In an ideal agile world, we set a vision and strive to work towards it. In the middle of the way, we deploy MVPs. They allow us to continue product research, go the extra mile with the tech while already gaging stickiness and building a customer base. All amazing things, right?

Yevgeniy (Jim) Brikman, author of Hello, Startup

But if you never get to see that vision become a reality too often, you end up disillusioned and heartbroken that no one ever gets to see the brilliant experience you actually meant for things to be. You don’t want disengaged, disheartened designers on your team.

Soon enough work halts, and another project rolls in. No one ever gets to see anything in its full intended glory.

Here are some signs to watch out for:

Don’t skip benchmarking research. You don’t want to do a whole bunch of work only to find out that what you did brings you no competitive advantage

Don’t skip user interviews. I know it can be difficult, pricey and time consuming, but at the end of the day much as you are knowledgeable, you should show it to the people who will use your product.

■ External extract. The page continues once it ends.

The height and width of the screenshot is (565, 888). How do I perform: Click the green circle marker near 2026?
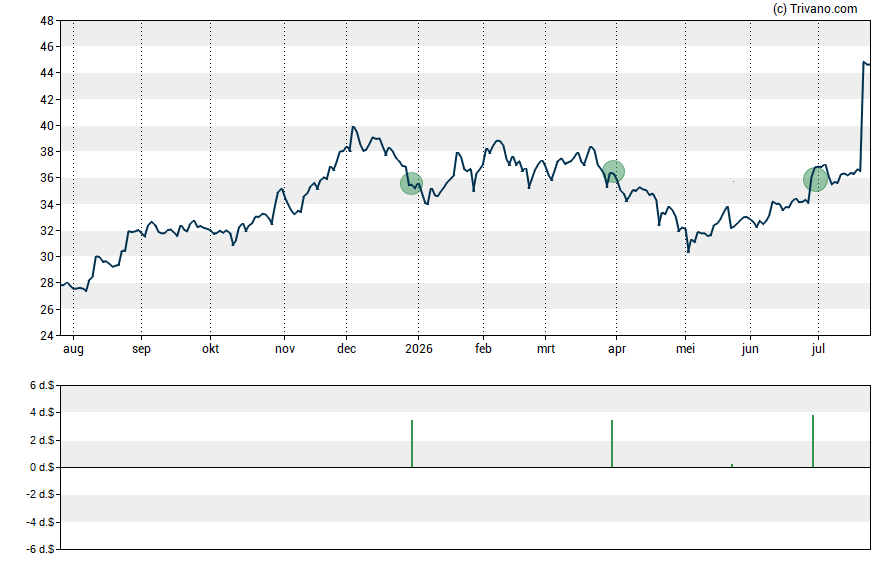(x=411, y=183)
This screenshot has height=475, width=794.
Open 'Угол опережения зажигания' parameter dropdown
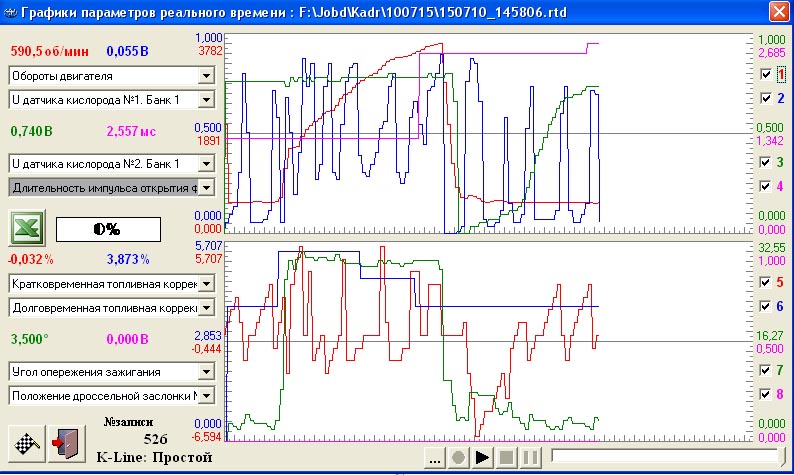206,371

• Keep stakeholders and all teams up to date and involved in decisions. This is the best way to manage expectations and get continuous buy in.

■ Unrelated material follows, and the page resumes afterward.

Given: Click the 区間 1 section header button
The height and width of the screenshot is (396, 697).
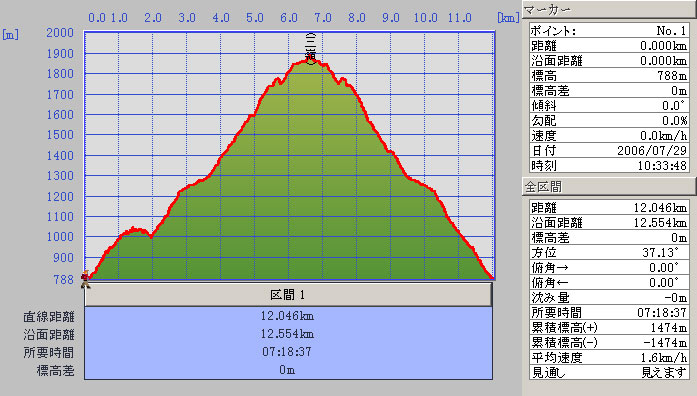Looking at the screenshot, I should 288,295.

Learn from best in class examples — there’s always something to learn from external influences.

• If you’re deploying an MVP, make sure there is a durable plan in place to keep working on it. The relief of launching something is amazing, but you should commit to keeping the work rolling.

Organize your teams times in a transparent way. There’ll always be fires to put out and unexpected things to solve.

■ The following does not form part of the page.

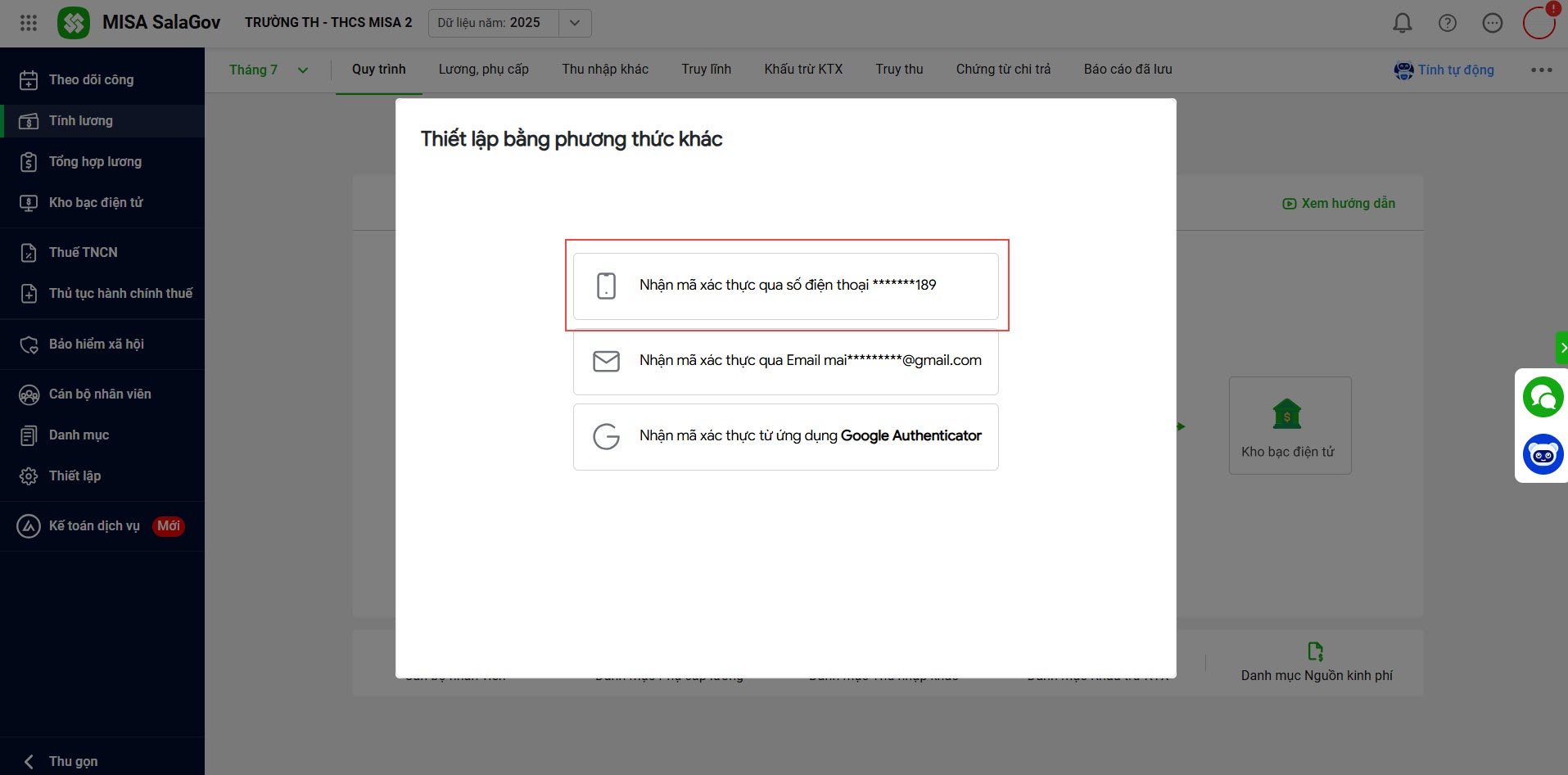Expand the green side panel arrow
Viewport: 1568px width, 775px height.
pyautogui.click(x=1562, y=348)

• Have clear deliverables and deadlines set.

Bring in specialists as consultants — speed up your learning!

Define the strategy and how success is going to be measured (metrics, revenue, reduced customer support calls, task completion, etc)

• Have everyone in your teams have the same definition of success

• Have a clear escalation path for everyone if there is a blocking issue: and have any blocked issues escalate within 24 hours

Practice boundaryless leadership — have everyone in the team keep each other honest.

Let’s deliver the experiences our customers deserve. And talk our designers off the ledge.